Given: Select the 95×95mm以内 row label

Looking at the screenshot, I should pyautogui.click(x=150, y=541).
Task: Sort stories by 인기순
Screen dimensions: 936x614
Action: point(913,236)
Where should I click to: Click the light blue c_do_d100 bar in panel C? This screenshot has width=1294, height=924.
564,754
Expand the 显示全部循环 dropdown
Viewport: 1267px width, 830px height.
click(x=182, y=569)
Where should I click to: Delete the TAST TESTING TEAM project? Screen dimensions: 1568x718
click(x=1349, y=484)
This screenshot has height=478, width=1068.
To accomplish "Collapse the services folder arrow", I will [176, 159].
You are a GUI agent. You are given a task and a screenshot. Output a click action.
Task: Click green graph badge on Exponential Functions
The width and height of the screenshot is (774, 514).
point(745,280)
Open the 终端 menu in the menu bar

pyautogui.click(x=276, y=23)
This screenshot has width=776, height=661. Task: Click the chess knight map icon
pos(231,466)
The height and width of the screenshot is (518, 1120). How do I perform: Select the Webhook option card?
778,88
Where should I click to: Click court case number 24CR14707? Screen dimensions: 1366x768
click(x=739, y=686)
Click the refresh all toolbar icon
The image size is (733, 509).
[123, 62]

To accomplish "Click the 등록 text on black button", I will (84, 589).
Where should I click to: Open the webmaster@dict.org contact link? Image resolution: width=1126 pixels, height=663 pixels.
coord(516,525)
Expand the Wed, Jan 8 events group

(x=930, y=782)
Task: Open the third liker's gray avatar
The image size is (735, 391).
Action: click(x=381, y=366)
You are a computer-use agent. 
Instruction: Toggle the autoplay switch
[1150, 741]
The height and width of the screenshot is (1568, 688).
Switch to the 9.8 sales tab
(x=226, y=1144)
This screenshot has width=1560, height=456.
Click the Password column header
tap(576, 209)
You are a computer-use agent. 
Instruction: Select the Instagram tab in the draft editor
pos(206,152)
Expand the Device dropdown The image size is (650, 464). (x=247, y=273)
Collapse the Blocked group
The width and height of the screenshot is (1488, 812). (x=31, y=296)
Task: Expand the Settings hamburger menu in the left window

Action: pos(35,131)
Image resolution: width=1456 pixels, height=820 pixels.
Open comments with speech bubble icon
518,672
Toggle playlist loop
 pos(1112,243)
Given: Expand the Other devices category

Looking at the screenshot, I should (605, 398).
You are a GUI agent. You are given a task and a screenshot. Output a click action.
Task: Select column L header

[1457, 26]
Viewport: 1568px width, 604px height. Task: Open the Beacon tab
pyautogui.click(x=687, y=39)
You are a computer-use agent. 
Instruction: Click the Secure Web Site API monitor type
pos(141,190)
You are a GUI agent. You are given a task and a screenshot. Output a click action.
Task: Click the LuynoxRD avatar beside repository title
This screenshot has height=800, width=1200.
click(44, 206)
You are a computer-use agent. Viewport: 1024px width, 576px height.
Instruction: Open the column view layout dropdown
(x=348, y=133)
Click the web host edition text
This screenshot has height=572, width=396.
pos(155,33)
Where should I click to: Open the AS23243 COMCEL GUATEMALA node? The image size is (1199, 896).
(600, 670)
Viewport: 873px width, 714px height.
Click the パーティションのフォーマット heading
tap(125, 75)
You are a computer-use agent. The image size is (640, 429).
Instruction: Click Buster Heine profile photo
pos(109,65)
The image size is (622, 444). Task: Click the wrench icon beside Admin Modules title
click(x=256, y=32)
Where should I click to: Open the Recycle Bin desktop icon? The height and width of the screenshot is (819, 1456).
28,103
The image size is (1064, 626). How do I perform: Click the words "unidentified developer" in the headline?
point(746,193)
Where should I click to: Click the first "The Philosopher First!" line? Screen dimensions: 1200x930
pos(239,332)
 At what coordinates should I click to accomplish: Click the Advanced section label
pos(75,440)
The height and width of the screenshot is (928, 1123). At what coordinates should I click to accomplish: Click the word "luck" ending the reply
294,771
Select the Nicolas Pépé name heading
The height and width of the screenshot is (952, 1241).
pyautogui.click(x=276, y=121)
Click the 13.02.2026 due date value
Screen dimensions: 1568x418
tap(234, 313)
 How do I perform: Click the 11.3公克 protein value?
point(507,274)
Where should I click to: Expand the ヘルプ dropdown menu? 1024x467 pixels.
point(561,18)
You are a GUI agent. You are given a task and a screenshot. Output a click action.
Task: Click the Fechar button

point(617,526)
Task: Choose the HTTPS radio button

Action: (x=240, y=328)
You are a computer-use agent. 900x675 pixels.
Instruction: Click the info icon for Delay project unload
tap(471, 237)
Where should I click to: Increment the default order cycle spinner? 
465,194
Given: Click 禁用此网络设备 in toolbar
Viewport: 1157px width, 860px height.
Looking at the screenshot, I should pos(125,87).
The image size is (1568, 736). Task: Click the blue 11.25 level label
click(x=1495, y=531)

### Assignment
Read through the data above. Report each line that has the word "avatar".

### Task output
Task: Open the third liker's gray avatar
Task: Click the LuynoxRD avatar beside repository title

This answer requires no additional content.